Straks maken we weer vrolijke vangsten, maar eerst toch even deze.

Het kwam tot die tijd vaker voor, dat bepaalde mensen de gave van het zicht hadden. Wanneer hij iemand op straat tegenkwam kon hij diegene zo vertellen of de dochter des nachts met een duivel lag te flikflooien of dat er een gebochelde distels op zijn akkers aan het zaaien was, of, juist op dat moment, er een demoon met een vinger vol ziektekiemen haar lippen aan het beroeren was. Kijk, ik zeg niet dat het prettig is om te weten, maar het zijn toch van die zaken die je desondanks wel wil weten.
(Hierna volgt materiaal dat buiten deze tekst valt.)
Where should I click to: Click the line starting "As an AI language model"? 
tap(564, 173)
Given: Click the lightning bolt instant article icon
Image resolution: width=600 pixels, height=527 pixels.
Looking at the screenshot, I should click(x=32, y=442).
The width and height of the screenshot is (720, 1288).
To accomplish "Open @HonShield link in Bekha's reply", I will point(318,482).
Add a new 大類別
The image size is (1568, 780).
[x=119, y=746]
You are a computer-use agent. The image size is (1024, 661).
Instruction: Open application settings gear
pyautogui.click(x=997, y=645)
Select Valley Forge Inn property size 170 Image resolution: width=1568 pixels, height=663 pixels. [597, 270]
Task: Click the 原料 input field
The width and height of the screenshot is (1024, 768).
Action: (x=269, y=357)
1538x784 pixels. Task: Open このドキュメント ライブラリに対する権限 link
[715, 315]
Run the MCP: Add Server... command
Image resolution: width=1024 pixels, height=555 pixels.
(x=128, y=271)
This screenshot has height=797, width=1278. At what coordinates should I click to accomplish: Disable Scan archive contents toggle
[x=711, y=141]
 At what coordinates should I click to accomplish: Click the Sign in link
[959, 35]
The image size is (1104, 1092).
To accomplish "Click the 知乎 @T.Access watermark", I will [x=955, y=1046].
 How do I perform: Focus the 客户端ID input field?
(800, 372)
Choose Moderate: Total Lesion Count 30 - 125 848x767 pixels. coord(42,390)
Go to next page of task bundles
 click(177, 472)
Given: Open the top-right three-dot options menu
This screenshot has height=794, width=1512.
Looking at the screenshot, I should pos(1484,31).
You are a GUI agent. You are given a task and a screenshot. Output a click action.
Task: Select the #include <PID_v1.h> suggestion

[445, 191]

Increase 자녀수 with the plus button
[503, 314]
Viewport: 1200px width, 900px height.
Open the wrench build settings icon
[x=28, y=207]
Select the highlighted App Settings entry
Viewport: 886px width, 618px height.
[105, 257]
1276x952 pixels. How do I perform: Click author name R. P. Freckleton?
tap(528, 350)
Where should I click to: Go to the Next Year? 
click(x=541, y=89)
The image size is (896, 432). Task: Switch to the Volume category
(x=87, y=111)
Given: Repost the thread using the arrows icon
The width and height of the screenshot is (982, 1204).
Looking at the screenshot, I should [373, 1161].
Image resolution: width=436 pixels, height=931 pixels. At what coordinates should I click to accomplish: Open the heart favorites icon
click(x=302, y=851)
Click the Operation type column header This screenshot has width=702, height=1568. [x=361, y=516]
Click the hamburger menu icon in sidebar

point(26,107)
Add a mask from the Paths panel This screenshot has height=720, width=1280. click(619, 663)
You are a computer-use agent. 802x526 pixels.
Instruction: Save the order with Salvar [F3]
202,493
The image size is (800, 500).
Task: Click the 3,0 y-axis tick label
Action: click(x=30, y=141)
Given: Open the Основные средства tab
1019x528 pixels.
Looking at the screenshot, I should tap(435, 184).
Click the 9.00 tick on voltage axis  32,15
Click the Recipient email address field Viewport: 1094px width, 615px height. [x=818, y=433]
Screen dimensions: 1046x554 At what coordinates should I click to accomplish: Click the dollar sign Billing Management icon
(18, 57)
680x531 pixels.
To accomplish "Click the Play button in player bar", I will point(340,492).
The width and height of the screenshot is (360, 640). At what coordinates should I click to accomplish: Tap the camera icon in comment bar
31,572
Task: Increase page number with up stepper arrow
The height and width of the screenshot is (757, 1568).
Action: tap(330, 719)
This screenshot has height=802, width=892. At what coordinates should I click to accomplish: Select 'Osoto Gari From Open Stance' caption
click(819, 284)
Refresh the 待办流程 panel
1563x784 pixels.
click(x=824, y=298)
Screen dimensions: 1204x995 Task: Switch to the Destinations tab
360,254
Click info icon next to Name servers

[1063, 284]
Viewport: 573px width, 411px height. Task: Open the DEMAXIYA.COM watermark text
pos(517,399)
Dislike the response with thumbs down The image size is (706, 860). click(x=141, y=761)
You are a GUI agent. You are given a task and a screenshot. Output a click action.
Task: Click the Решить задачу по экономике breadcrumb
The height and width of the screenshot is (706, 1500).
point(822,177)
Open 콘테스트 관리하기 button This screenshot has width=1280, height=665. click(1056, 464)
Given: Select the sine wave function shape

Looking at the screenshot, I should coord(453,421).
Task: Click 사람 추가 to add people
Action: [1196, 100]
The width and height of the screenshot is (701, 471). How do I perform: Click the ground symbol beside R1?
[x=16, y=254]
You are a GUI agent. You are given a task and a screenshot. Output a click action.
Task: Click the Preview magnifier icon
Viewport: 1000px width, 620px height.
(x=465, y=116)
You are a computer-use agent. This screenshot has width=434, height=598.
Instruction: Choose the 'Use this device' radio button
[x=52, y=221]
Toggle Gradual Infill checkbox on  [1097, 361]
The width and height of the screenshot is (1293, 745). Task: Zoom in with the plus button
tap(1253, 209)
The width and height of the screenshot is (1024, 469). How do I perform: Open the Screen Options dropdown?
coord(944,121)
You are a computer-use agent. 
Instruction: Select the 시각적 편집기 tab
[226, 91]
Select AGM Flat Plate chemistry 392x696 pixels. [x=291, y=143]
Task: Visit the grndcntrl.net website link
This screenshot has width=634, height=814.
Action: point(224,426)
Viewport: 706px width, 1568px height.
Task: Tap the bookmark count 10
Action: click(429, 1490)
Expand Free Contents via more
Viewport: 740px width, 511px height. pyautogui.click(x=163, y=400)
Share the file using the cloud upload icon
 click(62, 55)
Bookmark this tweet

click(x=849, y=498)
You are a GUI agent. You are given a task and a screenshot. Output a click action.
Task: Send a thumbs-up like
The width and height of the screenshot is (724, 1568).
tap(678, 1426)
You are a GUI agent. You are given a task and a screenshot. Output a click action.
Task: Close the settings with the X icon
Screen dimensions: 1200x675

uit: Advent op Hier herkent het kerkfof mijn naam

De toename van het aantal bezeten mensen was toe te schrijven aan de moderne tijd. Specifieker: aan trauma’s. Een trauma is een wijde opening voor de duivel en zijn—hoe ze te noemen—fladderende hellebeesten? Iedereen voelt zich verloren in deze wereld. In feite staat leven gelijk aan getraumatiseerd raken; doen is oplopen. De duivel kan dus overal zo naar binnen, bij iedereen. 

uit: Hoe de duivel binnenkomt van Henk van Straten

‘Om kwart na elf heb ik de laatste dingen meegemaakt’, verkondigde mijn man toen hij verlamd in bed lag. Of hij dan wist hoe laat het was, vroeg ik hem. ‘Kwart na elf’, zei hij, en de klok sloeg drie uur. Kwart na elf gebeurde vier dagen later. Sindsdien beweegt de tijd verder vooruit, stroef en onverschillig. Aan zijn stolsels blijven ervaringen kleven, want zo ontstaat herinnering. Klonters worden meegesleept, samengedrukt, opgenomen en weggebracht. Alles wordt meegenomen, niets houdt stand en tussen toen en straks zit slechts acht minuten oud zonlicht.